Barwienie proste drobnoustrojów

W barwieniu prostym wykorzystywany jest tylko jeden barwnik (np. błękit metylenowy lub fuksyna), którym traktuje się preparat przez ok. 1-2 minuty. Wśród metod barwienia znana jest metoda barwnikiem Giemsy, która pozwala na wybarwienie drobnoustrojów na różne kolory. I tak riketsje barwią się na czerwono, a krętki na fioletowo lub różowo. Barwnik Giemsy znalazł również zastosowanie w cytologii do barwienia do barwienia nukleoidu lub jąderka [2].

Barwienie złożone

W metodzie tej wykorzystywane jest kilka barwników według ściśle określonej kolejności (lub barwników występujących w mieszaninie). Przykładem barwienia złożonego jest barwienie metodą Grama, metodą Neissera i metodą Ziehl-Neelsena. Wśród znanych technik barwienia pojawia się również tzw. barwienie przeżyciowe, polegające na działaniu na nieutrwalony preparat żywych drobnoustrojów barwnikiem przygotowanym w dużym rozcieńczeniu, nie niszcząc tym samym komórek. Wybarwieniu ulegają komórki z uszkodzoną błoną komórkową, dzięki czemu zastosowany barwnik może swobodnie dostać się do jej wnętrza [2].

Barwienie metodą Grama

Metoda została wynaleziona w 1884 roku przez Christiana Grama. Oryginalny opis tej techniki barwienia pojawił się w tym samym roku w publikacji zatytuowanej: "The differential staining of Schizomycetes in tissue sections and in dried preparations" w Fortschitte der Medicin, Vol. 2. [6].

Gram dokonał swojego odkrycia podczas prób różnicowania komórek bakteryjnych z zakażonych tkanek. Pomimo, iż to właśnie Ch. Gram zaobserwował to, co obecnie nazywane jest „reakcją Grama”,nie dostrzegł taksonomicznej wartości tej techniki [3], [5], [6].

Metoda barwienia Grama wykorzystywana jest do różnicowania komórek nieuszkodzonych, morfologicznie podobnych bakterii na dwie grupy. Możliwe jest na podstawie oceny  koloru komórki po procesie jej  wybarwienia. Metoda pozwala również na  wyraźne różnicowanie komórek pod względem kształtu, rozmiaru oraz szczegółów strukturalnych. W oryginalnej procedurze barwienia  wykorzystywany jest nieorganiczny jod, który niestety szybko się utlenia i traci swoją skuteczność jako substancja trawiąca. Wraz z wdrożonymi modyfikacjami metody Grama, wprowadzono inny odczynnik tj. L-poliwinylopyrolidono-jod, który różni się od oryginalnego zestawu Grama tym, że jest bardziej stabilnym związkiem organicznym jodu  [3], [5], [6].
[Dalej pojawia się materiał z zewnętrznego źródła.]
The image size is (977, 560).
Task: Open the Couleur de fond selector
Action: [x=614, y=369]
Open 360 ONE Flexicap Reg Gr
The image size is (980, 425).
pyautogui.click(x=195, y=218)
Podstawy teoretyczne barwienia  metodą Grama

1) Barwienie utrwalonego rozmazu za pomocą fioletu krystalicznego, zastosowanie jodu jako substancji trawiącej [3].
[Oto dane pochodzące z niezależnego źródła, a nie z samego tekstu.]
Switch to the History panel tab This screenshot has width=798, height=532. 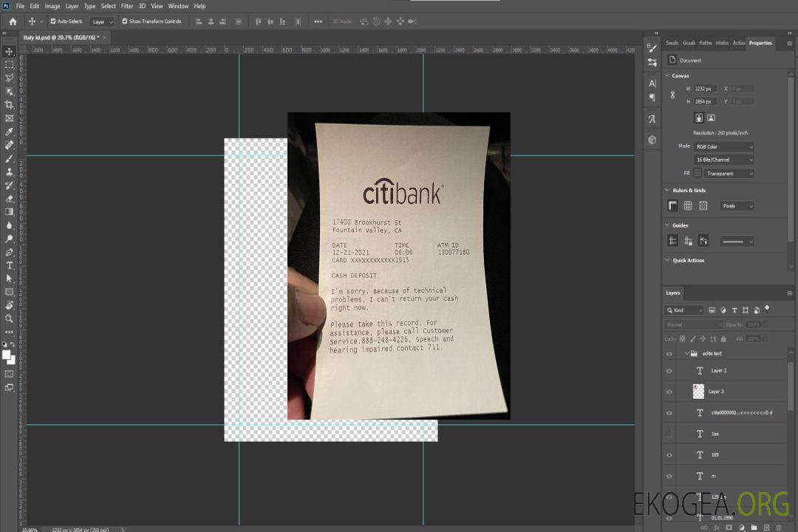[x=722, y=43]
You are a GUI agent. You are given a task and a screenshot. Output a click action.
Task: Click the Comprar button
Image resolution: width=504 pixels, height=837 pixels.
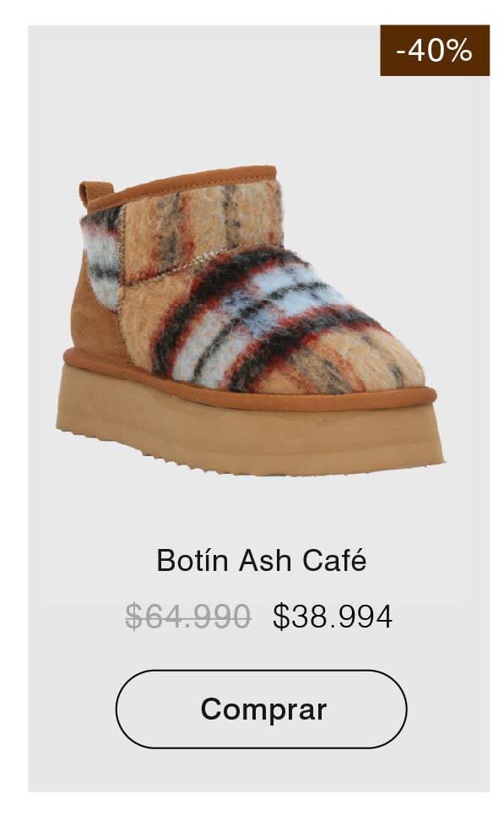(x=262, y=709)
2) Odbarwienie pierwszego barwnika za pomocą alkoholu lub acetonu, a następnie zastosowanie barwnika kontrastowego (safraniny lub zasadowej fuksyny).

3) Kompleks fiolet krystaliczny-jod tworzy się w protoplaście (część komórki bez ściany komórkowej) wszystkich organizmów barwionych za pomocą metody Grama. Organizmy, które są zdolne zachować kompleks barwiący po odbarwieniu klasyfikowane są jako gram-dodatnie, z kolei te, które można odbarwić i zabarwić kontrastowo, zaliczane są do organizmów gram-ujemnych [3]. Kompleks fiolet krystaliczny-jod jest nierozpuszczalny w wodzie i słabo rozpuszczalny w alkoholu oraz acetonie [9].

4) Po pęknięciu (lub usunięciu) ściany komórkowej protoplast komórek gram-dodatnich i gram-ujemnych można odbarwić. Powoduje to  utratę cechy gram-dodatniej. Nienaruszona ściana komórkowa działa jak bariera chroniąca przed odbarwieniem pierwszego barwnika [3].

5) Ściana komórkowa jest przepuszczalna w sposób nieselektywny. Podczas procedury barwienia metodą Grama ściana komórkowa komórek gram-dodatnich ulega odwodnieniu przez alkohol zawarty w odbarwiaczu i traci przepuszczalność, zatrzymując pierwotny barwnik. Ściana komórkowa komórek gram-ujemnych charakteryzuje się większą zawartością lipidów, przez co też staje się bardziej przepuszczalna podczas traktowania komórek alkoholem, co z kolei powoduje utratę pierwszego barwnika [3].